Lou Grant works as city editor of the fictional Los Angeles Tribune daily newspaper, a job he takes after being fired from WJM-TV in Minneapolis at the end of the sitcom The Mary Tyler Moore Show. (Grant mentions several times on Mary Tyler Moore that he had begun his career as a print journalist.)

Given the shift from comedy to drama in this show, Lou becomes a less eccentric character: more diplomatic, sober, and professional. The only other character from the earlier series is a single appearance by Flo Meredith, a veteran journalist (played in three episodes by Eileen Heckart) with whom Lou had a fling.

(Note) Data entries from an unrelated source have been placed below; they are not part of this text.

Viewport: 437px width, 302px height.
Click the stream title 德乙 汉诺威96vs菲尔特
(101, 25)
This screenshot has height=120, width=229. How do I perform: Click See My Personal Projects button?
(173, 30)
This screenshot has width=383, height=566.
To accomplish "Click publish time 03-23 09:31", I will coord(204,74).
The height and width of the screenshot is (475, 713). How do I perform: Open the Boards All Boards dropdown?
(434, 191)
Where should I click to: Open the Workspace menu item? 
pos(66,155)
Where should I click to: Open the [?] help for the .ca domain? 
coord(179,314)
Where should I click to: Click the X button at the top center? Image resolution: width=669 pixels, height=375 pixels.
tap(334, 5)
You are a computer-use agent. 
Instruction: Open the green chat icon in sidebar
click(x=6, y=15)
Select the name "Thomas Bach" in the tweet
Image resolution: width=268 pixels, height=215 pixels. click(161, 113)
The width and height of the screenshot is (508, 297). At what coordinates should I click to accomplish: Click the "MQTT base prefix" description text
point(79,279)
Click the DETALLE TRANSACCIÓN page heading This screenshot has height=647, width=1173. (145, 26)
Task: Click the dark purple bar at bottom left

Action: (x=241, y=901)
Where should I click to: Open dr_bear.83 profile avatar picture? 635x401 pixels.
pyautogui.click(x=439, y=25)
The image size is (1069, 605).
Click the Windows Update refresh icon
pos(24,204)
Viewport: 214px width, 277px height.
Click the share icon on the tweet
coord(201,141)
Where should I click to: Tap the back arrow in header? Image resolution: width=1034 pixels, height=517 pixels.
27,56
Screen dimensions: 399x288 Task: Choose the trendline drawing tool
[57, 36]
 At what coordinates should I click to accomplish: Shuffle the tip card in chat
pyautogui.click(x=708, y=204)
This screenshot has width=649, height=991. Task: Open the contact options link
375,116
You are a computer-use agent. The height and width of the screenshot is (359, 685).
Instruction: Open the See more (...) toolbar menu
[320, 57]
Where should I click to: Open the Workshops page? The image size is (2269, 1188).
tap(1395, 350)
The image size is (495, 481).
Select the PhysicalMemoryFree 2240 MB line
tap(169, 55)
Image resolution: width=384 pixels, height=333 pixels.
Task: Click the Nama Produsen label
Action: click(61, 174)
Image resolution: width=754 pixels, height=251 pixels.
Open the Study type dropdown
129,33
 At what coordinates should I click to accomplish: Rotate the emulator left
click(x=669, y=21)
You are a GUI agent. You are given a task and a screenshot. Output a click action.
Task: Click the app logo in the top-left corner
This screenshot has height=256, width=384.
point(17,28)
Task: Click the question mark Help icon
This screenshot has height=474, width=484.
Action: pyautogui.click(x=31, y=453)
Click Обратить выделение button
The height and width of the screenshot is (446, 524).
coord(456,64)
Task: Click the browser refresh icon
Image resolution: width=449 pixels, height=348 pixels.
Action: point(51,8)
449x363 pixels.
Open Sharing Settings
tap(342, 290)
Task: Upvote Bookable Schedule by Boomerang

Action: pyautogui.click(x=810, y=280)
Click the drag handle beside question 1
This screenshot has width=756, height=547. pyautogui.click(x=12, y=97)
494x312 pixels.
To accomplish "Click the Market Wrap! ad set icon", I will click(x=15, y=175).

The rest of the main cast includes: general-assignment reporters Joe Rossi (Robert Walden) and Billie Newman (Linda Kelsey); managing editor Charles Hume (Mason Adams), an old friend of Lou's who has convinced him to move from Minneapolis to Los Angeles; assistant city editor Art Donovan (Jack Bannon); photographer Dennis Price (Daryl Anderson), usually referred to as "Animal"; and widowed, patrician publisher Margaret Jones Pynchon (Nancy Marchand), a character loosely based on a composite of real-life newspaper executives Dorothy Chandler of the Los Angeles Times and Katharine Graham of The Washington Post. Recurring actors who play editors of various departments included Gordon Jump and Emilio Delgado; Peggy McCay has a recurring role as Charlie Hume's wife Marion.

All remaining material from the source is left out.